WORK ORDER
Reproduce only the lines that begin at the line with "You are a GUI" and run to the end of the entries; omit every picture.

Source records
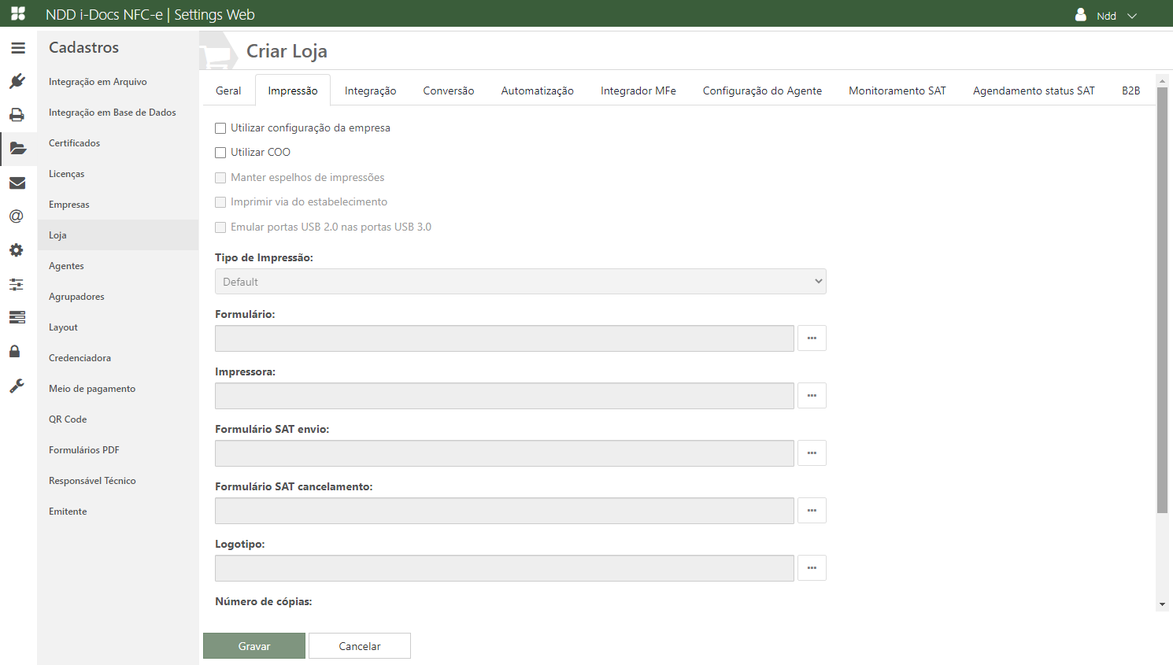The height and width of the screenshot is (665, 1173).
Task: Click the envelope mail icon
Action: [x=17, y=183]
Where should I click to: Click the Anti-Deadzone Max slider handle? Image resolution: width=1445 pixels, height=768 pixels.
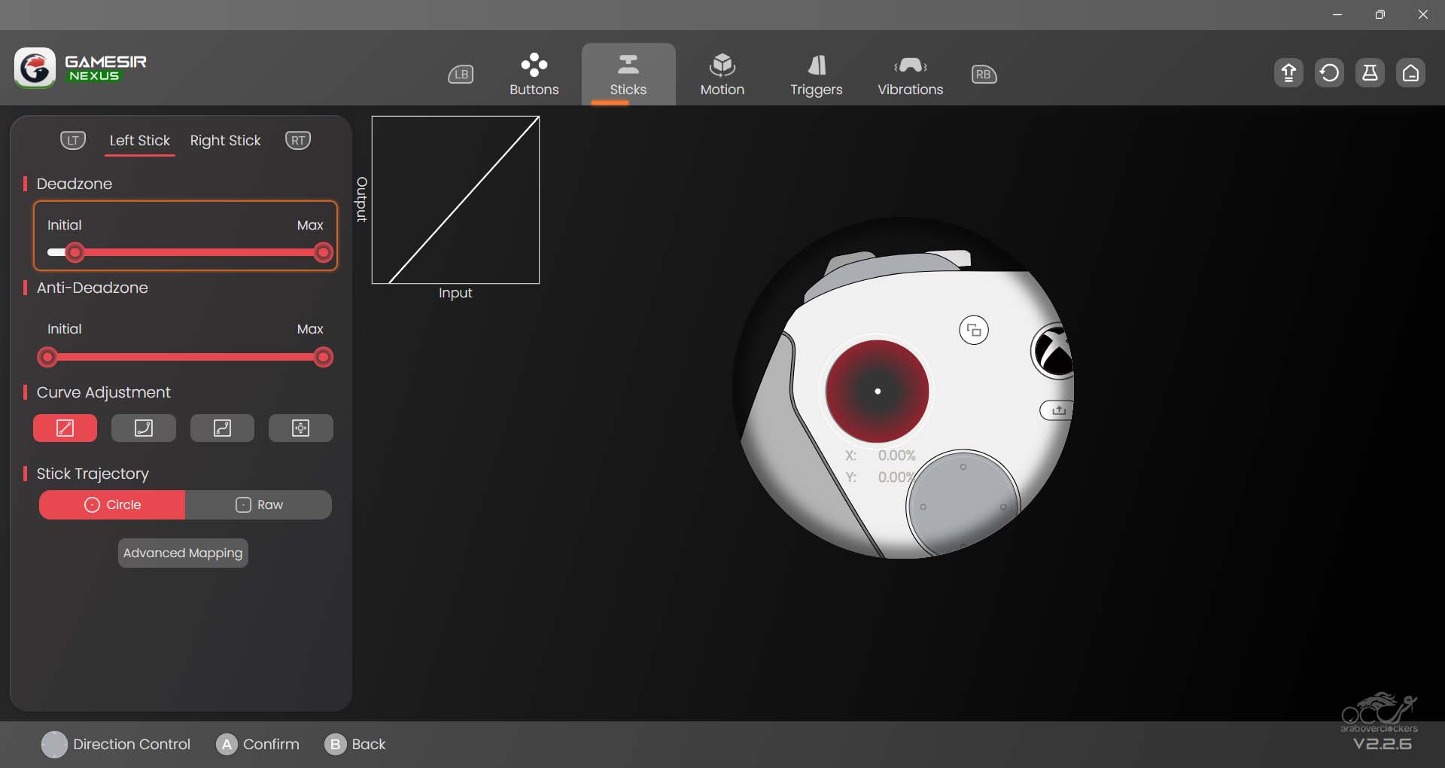[324, 358]
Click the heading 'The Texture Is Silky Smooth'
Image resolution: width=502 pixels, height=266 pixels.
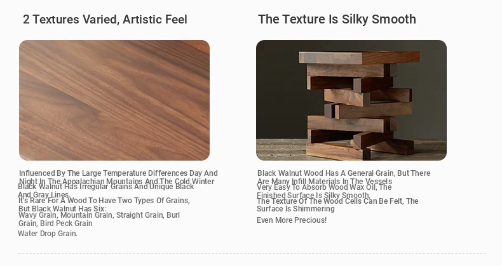pyautogui.click(x=337, y=19)
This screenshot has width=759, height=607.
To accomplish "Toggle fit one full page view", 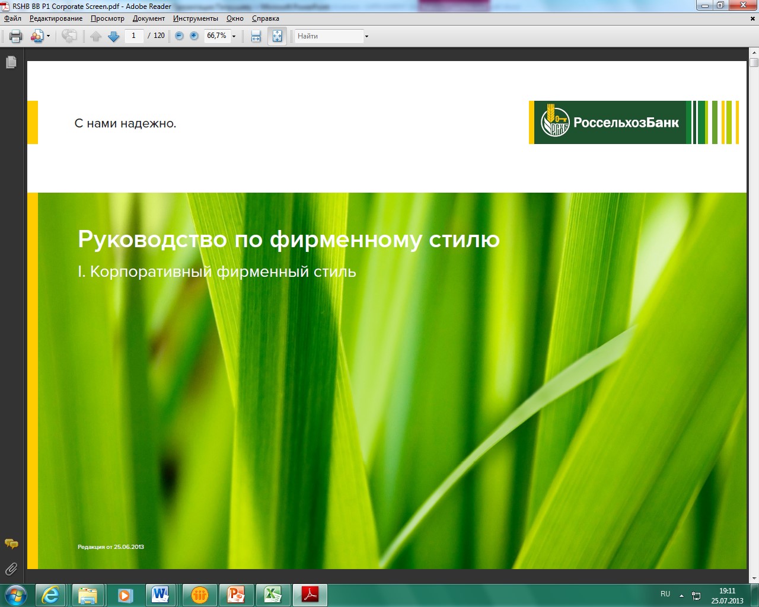I will [x=277, y=36].
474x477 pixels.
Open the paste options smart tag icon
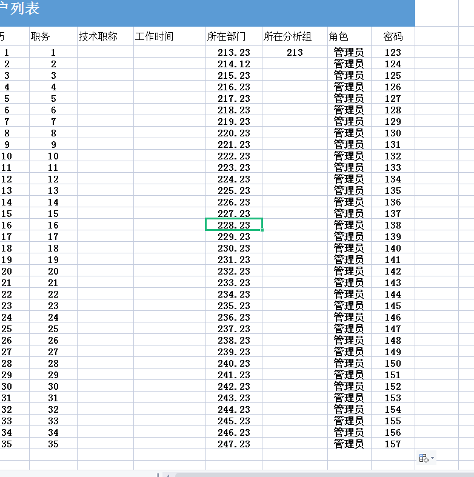pyautogui.click(x=424, y=458)
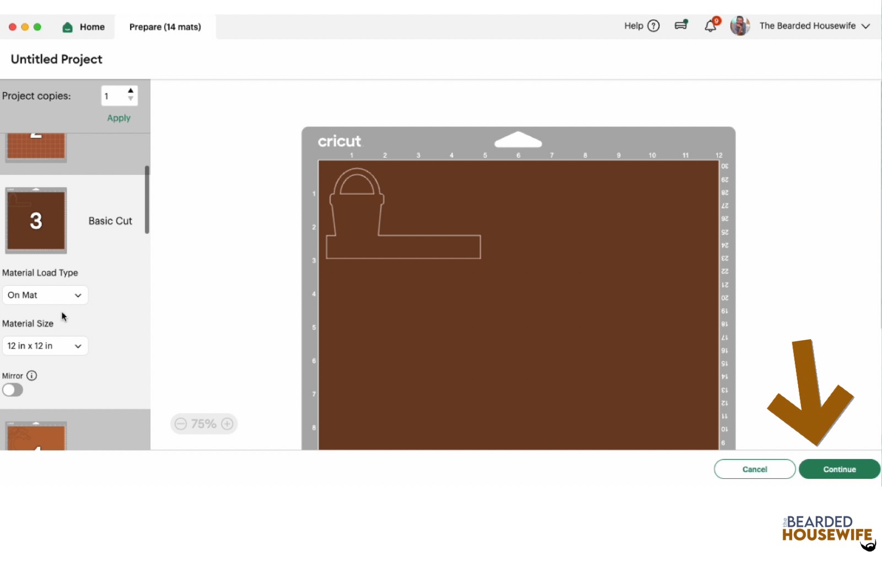Click Apply under Project copies
882x561 pixels.
tap(119, 118)
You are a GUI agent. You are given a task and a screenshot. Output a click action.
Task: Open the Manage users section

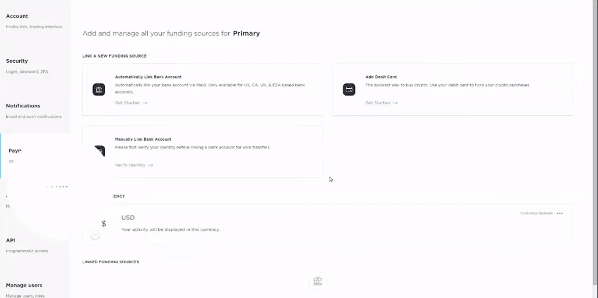pyautogui.click(x=24, y=285)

EXPECTED OUTPUT
You are a GUI agent. You are given a task and a screenshot. Output a click action.
Task: Open the Manage users section

pyautogui.click(x=24, y=285)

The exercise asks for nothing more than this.